**Your goal**. Set down all of the records exactly.
Start of Entries shown
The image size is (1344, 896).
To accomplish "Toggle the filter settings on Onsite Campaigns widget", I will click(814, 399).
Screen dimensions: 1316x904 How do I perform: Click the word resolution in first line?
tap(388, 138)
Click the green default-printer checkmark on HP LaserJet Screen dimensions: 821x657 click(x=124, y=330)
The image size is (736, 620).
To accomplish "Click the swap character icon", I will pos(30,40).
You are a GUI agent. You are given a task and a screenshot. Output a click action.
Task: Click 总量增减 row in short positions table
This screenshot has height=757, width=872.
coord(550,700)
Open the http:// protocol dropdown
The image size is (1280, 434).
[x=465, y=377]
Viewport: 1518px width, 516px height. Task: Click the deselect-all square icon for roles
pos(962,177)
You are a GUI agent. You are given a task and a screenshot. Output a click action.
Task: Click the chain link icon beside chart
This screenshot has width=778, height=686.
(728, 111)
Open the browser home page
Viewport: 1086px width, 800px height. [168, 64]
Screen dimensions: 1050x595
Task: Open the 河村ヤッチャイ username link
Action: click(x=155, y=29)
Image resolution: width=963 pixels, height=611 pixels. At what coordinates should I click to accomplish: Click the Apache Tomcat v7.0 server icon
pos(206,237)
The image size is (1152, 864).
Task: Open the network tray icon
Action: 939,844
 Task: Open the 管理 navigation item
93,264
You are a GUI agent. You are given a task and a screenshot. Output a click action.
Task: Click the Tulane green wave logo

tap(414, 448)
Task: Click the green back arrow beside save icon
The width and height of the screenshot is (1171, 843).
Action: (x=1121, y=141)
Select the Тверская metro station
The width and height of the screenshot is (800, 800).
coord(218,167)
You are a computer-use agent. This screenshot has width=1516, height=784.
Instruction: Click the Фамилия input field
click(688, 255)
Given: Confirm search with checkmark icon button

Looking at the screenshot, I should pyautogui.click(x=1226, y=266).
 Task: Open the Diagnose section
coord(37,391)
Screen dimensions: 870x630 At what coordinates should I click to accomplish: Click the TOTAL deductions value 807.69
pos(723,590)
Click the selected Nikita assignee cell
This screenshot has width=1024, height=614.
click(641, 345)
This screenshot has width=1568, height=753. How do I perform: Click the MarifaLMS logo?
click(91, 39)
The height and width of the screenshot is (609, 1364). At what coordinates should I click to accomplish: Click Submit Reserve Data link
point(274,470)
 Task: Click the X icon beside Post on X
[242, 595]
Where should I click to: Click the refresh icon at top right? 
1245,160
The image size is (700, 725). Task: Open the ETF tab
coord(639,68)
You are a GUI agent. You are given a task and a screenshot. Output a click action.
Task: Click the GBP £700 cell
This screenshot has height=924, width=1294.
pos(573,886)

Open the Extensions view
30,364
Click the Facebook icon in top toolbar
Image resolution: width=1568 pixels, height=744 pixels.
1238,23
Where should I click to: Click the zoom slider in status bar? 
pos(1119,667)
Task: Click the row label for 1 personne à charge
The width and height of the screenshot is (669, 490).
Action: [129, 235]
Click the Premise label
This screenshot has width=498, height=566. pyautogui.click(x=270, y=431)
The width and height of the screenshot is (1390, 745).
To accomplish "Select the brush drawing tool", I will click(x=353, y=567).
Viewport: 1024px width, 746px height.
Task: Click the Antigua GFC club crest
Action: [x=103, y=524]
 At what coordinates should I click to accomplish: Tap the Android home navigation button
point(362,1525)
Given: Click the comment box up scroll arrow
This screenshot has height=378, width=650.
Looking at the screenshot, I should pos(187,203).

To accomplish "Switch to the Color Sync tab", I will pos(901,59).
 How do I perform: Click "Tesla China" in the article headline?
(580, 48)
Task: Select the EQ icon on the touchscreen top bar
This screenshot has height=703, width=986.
End of Entries shown
**Solution for this exercise**.
The image size is (1344, 896).
To accomplish "Toggle the filter settings on Onsite Campaigns widget", I will click(814, 399).
Screen dimensions: 1316x904 How do I perform: Click the word resolution in first line?
tap(388, 138)
Click the green default-printer checkmark on HP LaserJet Screen dimensions: 821x657 click(x=124, y=330)
The image size is (736, 620).
To accomplish "Click the swap character icon", I will pos(30,40).
You are a GUI agent. You are given a task and a screenshot. Output a click action.
Task: Click 总量增减 row in short positions table
This screenshot has height=757, width=872.
coord(550,700)
Open the http:// protocol dropdown
The image size is (1280, 434).
[x=465, y=377]
Viewport: 1518px width, 516px height. Task: Click the deselect-all square icon for roles
pos(962,177)
You are a GUI agent. You are given a task and a screenshot. Output a click action.
Task: Click the chain link icon beside chart
This screenshot has width=778, height=686.
(728, 111)
Open the browser home page
Viewport: 1086px width, 800px height. [168, 64]
Screen dimensions: 1050x595
Task: Open the 河村ヤッチャイ username link
Action: click(x=155, y=29)
Image resolution: width=963 pixels, height=611 pixels. At what coordinates should I click to accomplish: Click the Apache Tomcat v7.0 server icon
pos(206,237)
The image size is (1152, 864).
Task: Open the network tray icon
Action: 939,844
 Task: Open the 管理 navigation item
93,264
You are a GUI agent. You are given a task and a screenshot. Output a click action.
Task: Click the Tulane green wave logo

tap(414, 448)
Task: Click the green back arrow beside save icon
The width and height of the screenshot is (1171, 843).
Action: (x=1121, y=141)
Select the Тверская metro station
The width and height of the screenshot is (800, 800).
coord(218,167)
You are a computer-use agent. This screenshot has width=1516, height=784.
Instruction: Click the Фамилия input field
click(688, 255)
Given: Confirm search with checkmark icon button

Looking at the screenshot, I should pyautogui.click(x=1226, y=266).
 Task: Open the Diagnose section
coord(37,391)
Screen dimensions: 870x630 At what coordinates should I click to accomplish: Click the TOTAL deductions value 807.69
pos(723,590)
Click the selected Nikita assignee cell
This screenshot has width=1024, height=614.
click(641, 345)
This screenshot has width=1568, height=753. How do I perform: Click the MarifaLMS logo?
click(91, 39)
The height and width of the screenshot is (609, 1364). At what coordinates should I click to accomplish: Click Submit Reserve Data link
point(274,470)
 Task: Click the X icon beside Post on X
[242, 595]
Where should I click to: Click the refresh icon at top right? 
1245,160
The image size is (700, 725). Task: Open the ETF tab
coord(639,68)
You are a GUI agent. You are given a task and a screenshot. Output a click action.
Task: Click the GBP £700 cell
This screenshot has height=924, width=1294.
pos(573,886)

Open the Extensions view
30,364
Click the Facebook icon in top toolbar
Image resolution: width=1568 pixels, height=744 pixels.
1238,23
Where should I click to: Click the zoom slider in status bar? 
pos(1119,667)
Task: Click the row label for 1 personne à charge
The width and height of the screenshot is (669, 490).
Action: [129, 235]
Click the Premise label
This screenshot has width=498, height=566. pyautogui.click(x=270, y=431)
The width and height of the screenshot is (1390, 745).
To accomplish "Select the brush drawing tool", I will click(x=353, y=567).
Viewport: 1024px width, 746px height.
Task: Click the Antigua GFC club crest
Action: [x=103, y=524]
 At what coordinates should I click to accomplish: Tap the Android home navigation button
point(362,1525)
Given: Click the comment box up scroll arrow
This screenshot has height=378, width=650.
Looking at the screenshot, I should pos(187,203).

To accomplish "Switch to the Color Sync tab", I will pos(901,59).
 How do I perform: Click "Tesla China" in the article headline?
(580, 48)
Task: Select the EQ icon on the touchscreen top bar
This screenshot has height=703, width=986.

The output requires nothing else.